The Battle of Bataan followed the Japanese December 1941 invasion of the Philippines and lasted from January 1 to April 9, 1942. The American and Filipino forces retreated from Manila to the nearby mountainous Bataan Peninsula for a desperate last stand, hoping for a relief force. However, the Allies were being driven back in all areas of the Pacific theater and none could be sent. After three months of stubborn resistance, the starving and malaria-ridden defenders surrendered and were forced to undertake the infamous Bataan Death March.

Plot

The US Army is conducting a fighting retreat. A high bridge spans a ravine on the Bataan Peninsula. After the army and some civilians cross, a group of eleven hastily assembled soldiers from different units is assigned to blow it up and delay Japanese rebuilding efforts as long as possible. The rear guard is a mixed lot, including:

They dig in on a hillside, setting up heavy machine guns in sandbag fortifications and then blow up the bridge, but their commander, Captain Henry Lassiter, is killed by a sniper, leaving Dane in charge.

One by one, the defenders are killed, while Ramirez succumbs to malaria. Despite this, the outnumbered troops doggedly hold their position.
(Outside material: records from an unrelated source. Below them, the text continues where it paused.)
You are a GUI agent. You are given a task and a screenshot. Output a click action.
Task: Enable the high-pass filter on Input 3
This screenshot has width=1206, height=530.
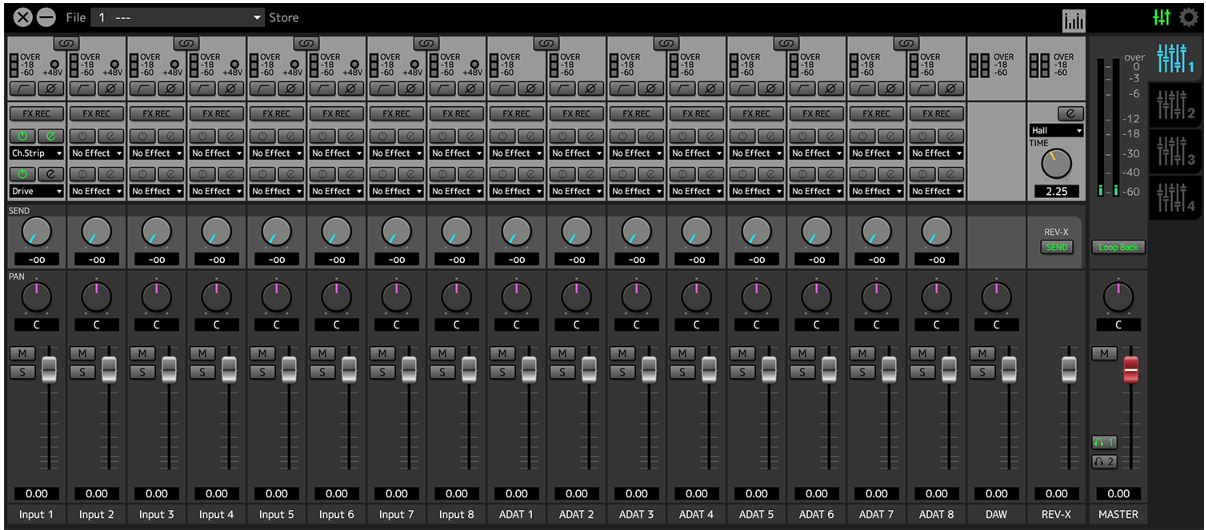[142, 89]
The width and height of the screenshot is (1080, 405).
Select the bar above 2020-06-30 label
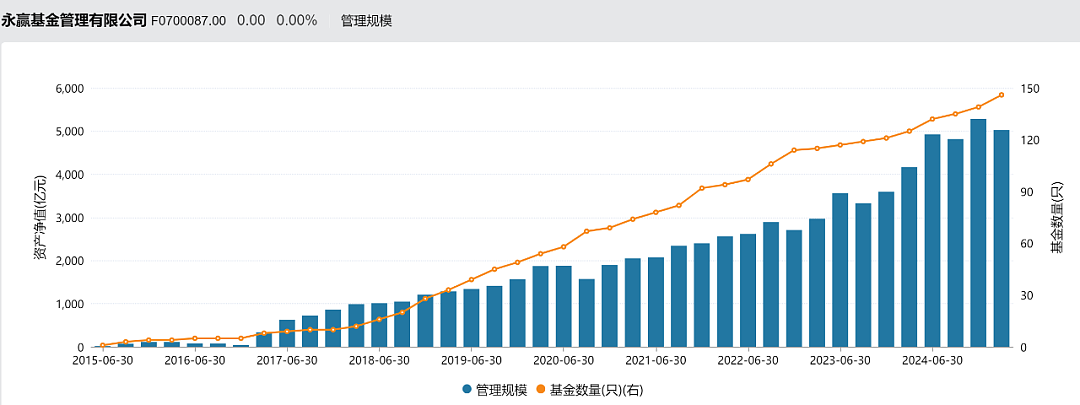(x=563, y=307)
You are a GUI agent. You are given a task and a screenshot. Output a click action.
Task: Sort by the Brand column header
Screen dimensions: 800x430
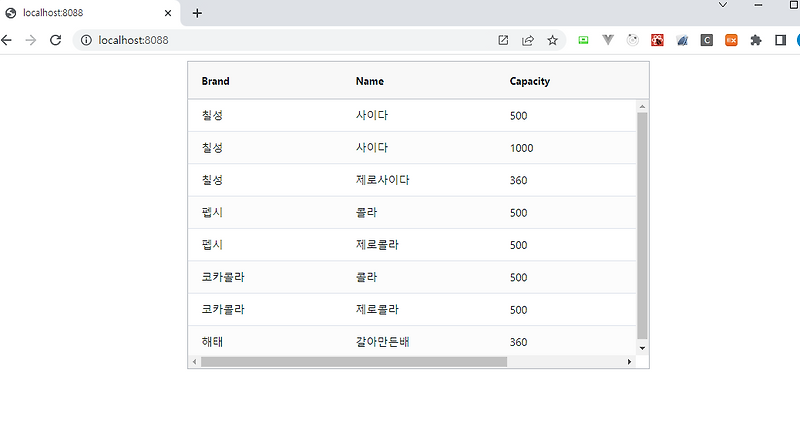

Malloy shoots down a Japanese airplane with his Tommy gun before being killed; also Dane and Todd blow up the partially rebuilt bridge, creeping up undetected to throw several Mk. 2 fragmentation hand grenades.

There is also tension between Dane and Todd, neither acknowledging their past outright despite both knowing it and knowing they recognize each other.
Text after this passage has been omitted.